#### Data extracts:
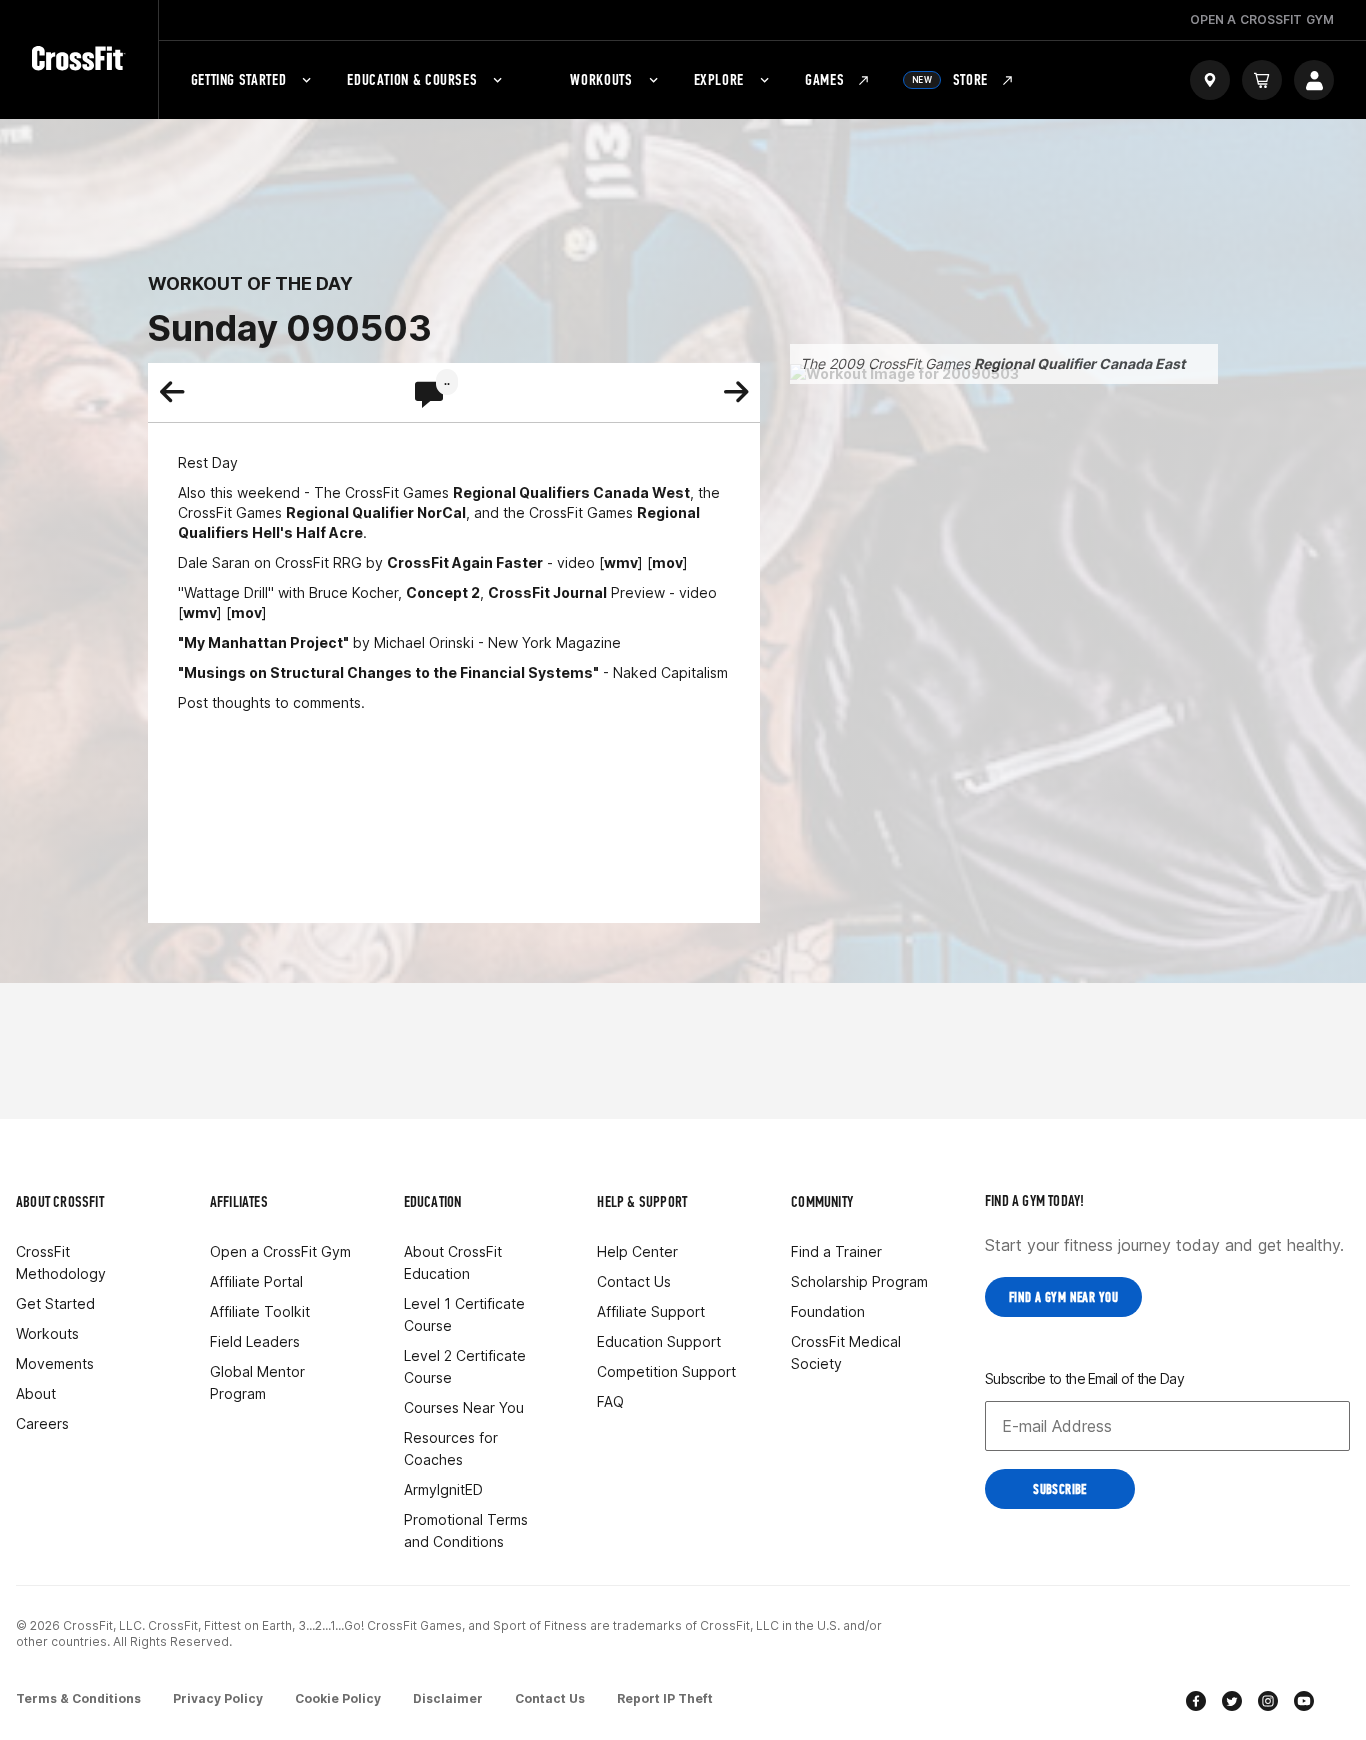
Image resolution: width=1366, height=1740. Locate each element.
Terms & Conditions (78, 1698)
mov (667, 562)
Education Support (659, 1341)
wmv (621, 562)
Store (950, 79)
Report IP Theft (665, 1698)
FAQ (610, 1401)
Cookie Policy (338, 1698)
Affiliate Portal (256, 1281)
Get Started (55, 1303)
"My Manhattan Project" (263, 642)
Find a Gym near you (1063, 1297)
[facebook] (1196, 1703)
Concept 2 (443, 592)
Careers (42, 1423)
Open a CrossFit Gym (280, 1251)
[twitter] (1232, 1703)
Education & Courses (412, 79)
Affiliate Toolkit (260, 1311)
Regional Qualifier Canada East (1079, 363)
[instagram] (1268, 1703)
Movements (55, 1363)
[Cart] (1262, 80)
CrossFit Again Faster (465, 562)
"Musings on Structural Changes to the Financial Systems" (388, 672)
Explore (719, 79)
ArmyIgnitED (443, 1489)
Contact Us (634, 1281)
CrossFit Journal (547, 592)
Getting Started (239, 79)
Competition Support (666, 1371)
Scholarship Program (859, 1281)
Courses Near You (464, 1407)
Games (824, 79)
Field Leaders (255, 1341)
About (36, 1393)
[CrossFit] (79, 59)
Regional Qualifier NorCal (376, 512)
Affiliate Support (651, 1311)
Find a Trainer (836, 1251)
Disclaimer (448, 1698)
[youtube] (1304, 1703)
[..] (429, 396)
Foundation (828, 1311)
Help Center (637, 1251)
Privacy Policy (218, 1698)
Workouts (601, 79)
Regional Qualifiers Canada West (571, 492)
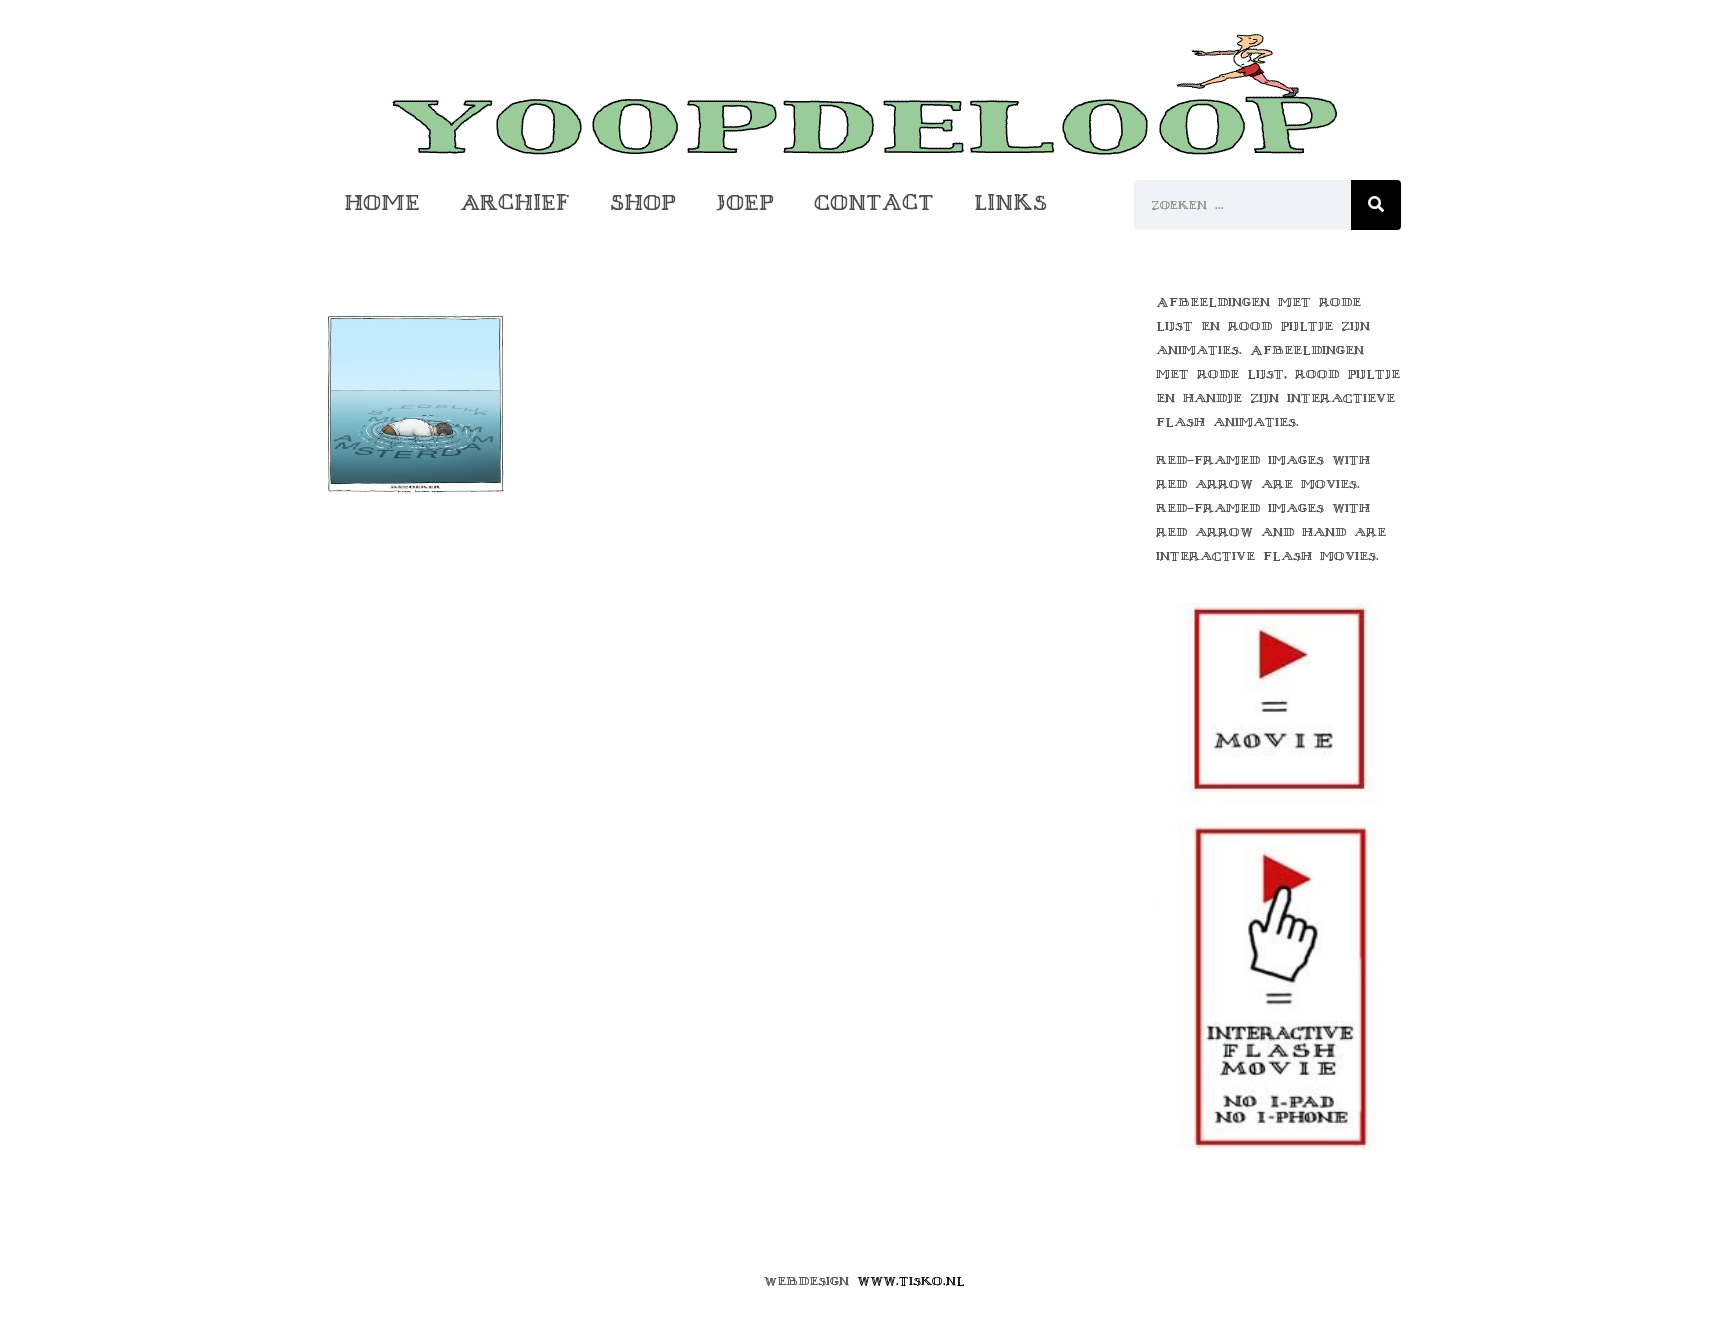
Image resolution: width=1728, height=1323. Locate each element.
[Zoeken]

#### Prompt:
The entries above need to be output again in full, exactly, and without pictures.

#### Result of the exercise:
Image resolution: width=1366, height=1740. Locate each element.
Terms & Conditions (78, 1698)
mov (667, 562)
Education Support (659, 1341)
wmv (621, 562)
Store (950, 79)
Report IP Theft (665, 1698)
FAQ (610, 1401)
Cookie Policy (338, 1698)
Affiliate Portal (256, 1281)
Get Started (55, 1303)
"My Manhattan Project" (263, 642)
Find a Gym near you (1063, 1297)
[facebook] (1196, 1703)
Concept 2 (443, 592)
Careers (42, 1423)
Open a CrossFit Gym (280, 1251)
[twitter] (1232, 1703)
Education & Courses (412, 79)
Affiliate Toolkit (260, 1311)
Regional Qualifier Canada East (1079, 363)
[instagram] (1268, 1703)
Movements (55, 1363)
[Cart] (1262, 80)
CrossFit Again Faster (465, 562)
"Musings on Structural Changes to the Financial Systems" (388, 672)
Explore (719, 79)
ArmyIgnitED (443, 1489)
Contact Us (634, 1281)
CrossFit Journal (547, 592)
Getting Started (239, 79)
Competition Support (666, 1371)
Scholarship Program (859, 1281)
Courses Near You (464, 1407)
Games (824, 79)
Field Leaders (255, 1341)
About (36, 1393)
[CrossFit] (79, 59)
Regional Qualifier NorCal (376, 512)
Affiliate Support (651, 1311)
Find a Trainer (836, 1251)
Disclaimer (448, 1698)
[youtube] (1304, 1703)
[..] (429, 396)
Foundation (828, 1311)
Help Center (637, 1251)
Privacy Policy (218, 1698)
Workouts (601, 79)
Regional Qualifiers Canada West (571, 492)
Image resolution: width=1728, height=1323. Locate each element.
[Zoeken]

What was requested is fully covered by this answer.